[Saved data entries]
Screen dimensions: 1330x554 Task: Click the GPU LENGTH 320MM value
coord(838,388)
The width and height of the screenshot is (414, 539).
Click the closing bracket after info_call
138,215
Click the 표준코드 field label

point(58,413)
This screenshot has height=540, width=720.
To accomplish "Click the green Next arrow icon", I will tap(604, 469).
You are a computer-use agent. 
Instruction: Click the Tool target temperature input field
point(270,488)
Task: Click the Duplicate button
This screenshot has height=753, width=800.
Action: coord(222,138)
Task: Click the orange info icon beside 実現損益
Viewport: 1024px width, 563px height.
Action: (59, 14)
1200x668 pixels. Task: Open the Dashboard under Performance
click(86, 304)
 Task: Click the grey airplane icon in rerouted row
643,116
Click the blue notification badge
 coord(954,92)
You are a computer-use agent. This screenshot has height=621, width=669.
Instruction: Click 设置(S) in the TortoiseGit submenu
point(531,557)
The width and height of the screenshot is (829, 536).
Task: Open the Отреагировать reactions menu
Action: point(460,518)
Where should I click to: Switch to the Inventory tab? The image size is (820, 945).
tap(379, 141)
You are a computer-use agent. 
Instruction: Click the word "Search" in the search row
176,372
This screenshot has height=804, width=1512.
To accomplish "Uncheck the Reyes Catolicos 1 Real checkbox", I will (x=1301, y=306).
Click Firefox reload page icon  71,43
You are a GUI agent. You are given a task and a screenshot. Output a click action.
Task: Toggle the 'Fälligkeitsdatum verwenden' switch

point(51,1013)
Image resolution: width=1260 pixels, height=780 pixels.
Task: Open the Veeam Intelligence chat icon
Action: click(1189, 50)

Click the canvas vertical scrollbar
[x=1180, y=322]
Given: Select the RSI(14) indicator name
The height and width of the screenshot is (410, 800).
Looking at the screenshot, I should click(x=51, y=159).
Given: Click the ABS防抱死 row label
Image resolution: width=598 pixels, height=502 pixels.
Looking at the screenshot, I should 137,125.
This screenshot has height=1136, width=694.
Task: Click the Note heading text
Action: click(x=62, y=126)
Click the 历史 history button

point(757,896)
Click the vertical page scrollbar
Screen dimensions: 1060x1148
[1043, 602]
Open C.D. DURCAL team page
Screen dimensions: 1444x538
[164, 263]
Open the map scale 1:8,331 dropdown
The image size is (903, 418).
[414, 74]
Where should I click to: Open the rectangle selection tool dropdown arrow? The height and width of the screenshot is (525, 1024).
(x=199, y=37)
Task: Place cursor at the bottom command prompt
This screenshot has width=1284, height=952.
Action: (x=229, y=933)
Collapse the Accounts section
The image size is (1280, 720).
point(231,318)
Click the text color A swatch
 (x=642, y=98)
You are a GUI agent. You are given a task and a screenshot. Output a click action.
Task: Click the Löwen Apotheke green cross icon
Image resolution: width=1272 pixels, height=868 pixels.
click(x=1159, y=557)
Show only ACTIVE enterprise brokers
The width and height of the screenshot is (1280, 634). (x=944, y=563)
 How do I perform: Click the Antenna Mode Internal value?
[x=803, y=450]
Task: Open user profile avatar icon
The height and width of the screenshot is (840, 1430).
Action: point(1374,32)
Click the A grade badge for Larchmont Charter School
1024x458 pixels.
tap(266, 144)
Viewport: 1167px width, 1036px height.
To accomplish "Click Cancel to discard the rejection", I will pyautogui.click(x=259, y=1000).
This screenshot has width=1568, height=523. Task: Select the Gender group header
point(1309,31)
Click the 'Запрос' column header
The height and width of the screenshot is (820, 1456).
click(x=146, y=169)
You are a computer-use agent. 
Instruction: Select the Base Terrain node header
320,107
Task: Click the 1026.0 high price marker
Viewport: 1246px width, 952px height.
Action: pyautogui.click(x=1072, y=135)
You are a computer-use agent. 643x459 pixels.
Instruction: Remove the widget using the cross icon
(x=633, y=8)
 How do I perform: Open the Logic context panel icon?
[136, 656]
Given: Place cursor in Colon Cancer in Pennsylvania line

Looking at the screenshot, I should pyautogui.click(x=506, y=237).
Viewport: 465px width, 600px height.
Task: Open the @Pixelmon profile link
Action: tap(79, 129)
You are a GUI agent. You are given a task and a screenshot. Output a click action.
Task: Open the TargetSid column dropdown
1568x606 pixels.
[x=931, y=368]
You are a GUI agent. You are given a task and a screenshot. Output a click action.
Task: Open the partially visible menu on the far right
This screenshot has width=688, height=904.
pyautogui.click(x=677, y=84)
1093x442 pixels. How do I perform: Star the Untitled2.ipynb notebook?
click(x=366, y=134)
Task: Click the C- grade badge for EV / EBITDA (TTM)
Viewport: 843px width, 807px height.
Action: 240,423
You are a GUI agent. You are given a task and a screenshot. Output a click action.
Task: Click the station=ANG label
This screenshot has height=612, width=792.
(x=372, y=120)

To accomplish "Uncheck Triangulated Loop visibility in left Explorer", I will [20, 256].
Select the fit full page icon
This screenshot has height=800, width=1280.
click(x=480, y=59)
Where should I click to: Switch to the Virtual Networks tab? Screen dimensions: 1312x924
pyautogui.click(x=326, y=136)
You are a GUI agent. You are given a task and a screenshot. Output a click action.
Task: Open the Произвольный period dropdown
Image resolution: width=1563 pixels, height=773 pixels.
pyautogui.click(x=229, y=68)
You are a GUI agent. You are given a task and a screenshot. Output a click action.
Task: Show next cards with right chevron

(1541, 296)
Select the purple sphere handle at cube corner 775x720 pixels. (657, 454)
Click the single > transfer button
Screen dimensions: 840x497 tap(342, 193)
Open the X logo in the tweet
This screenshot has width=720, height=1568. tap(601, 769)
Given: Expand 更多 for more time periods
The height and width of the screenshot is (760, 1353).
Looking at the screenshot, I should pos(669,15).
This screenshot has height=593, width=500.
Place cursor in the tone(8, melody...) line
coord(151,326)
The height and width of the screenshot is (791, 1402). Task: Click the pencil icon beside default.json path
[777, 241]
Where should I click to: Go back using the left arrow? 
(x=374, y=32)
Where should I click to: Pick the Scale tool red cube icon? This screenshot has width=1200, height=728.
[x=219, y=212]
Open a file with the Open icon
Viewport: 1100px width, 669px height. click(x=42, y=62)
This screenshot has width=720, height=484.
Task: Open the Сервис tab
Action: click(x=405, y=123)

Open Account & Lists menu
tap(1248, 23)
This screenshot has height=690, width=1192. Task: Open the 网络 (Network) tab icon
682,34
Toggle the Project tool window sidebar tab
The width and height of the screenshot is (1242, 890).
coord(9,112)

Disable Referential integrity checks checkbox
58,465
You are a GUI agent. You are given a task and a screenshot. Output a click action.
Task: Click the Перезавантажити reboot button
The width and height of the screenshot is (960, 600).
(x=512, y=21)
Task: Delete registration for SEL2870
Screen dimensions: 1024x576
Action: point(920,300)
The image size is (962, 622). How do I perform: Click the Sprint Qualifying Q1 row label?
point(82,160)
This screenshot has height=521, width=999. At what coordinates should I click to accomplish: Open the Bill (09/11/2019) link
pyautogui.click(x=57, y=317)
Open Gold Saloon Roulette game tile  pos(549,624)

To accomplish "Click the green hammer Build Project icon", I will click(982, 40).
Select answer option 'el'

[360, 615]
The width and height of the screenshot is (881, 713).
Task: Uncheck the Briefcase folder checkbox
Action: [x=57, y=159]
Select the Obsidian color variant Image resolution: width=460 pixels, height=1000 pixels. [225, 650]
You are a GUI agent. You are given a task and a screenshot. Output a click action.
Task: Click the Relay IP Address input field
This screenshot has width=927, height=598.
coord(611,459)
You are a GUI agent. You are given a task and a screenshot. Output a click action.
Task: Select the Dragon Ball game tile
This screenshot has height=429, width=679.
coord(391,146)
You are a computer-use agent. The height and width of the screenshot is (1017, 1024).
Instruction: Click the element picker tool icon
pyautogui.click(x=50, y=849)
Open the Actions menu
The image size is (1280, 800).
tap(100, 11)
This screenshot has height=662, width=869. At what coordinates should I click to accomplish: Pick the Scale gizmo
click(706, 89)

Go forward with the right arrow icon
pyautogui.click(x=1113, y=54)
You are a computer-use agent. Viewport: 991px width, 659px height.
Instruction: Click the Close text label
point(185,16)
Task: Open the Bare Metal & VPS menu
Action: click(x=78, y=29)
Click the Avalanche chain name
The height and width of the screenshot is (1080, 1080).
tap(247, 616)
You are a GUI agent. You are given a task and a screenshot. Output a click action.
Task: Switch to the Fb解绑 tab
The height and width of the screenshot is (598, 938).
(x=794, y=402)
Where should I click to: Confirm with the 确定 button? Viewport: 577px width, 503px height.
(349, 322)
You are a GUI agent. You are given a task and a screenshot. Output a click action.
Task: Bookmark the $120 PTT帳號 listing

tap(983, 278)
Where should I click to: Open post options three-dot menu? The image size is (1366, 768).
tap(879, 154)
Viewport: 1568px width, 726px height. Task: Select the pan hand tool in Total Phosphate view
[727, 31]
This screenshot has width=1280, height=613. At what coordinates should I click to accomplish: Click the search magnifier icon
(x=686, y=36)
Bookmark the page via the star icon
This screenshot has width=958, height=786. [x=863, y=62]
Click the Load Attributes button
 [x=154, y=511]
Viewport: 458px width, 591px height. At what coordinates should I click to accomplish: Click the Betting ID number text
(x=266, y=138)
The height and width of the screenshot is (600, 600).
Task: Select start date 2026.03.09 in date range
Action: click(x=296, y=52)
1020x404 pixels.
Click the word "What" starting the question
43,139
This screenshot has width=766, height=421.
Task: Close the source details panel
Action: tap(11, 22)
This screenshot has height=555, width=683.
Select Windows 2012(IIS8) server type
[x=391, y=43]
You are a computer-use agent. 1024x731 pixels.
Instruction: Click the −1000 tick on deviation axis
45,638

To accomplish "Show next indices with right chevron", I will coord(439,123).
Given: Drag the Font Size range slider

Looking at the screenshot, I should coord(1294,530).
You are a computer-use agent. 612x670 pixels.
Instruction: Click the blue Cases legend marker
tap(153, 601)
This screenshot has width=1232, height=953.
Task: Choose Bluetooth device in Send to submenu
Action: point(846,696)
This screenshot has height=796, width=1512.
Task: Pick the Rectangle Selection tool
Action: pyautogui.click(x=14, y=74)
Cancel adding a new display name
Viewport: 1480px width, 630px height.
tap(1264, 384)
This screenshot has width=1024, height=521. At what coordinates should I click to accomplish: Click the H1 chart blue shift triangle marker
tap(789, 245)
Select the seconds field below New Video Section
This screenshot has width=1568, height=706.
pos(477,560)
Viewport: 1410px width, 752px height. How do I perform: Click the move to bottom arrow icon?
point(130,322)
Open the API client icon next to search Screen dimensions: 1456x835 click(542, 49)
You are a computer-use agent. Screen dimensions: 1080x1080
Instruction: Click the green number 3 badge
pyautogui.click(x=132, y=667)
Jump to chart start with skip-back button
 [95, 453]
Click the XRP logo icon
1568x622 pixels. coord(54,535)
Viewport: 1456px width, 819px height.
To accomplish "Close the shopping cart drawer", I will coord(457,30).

WHAT TO DO:
Lines in the data that hold "game" are to be counted, and the number alone reported.

ANSWER TO THIS PROBLEM:
2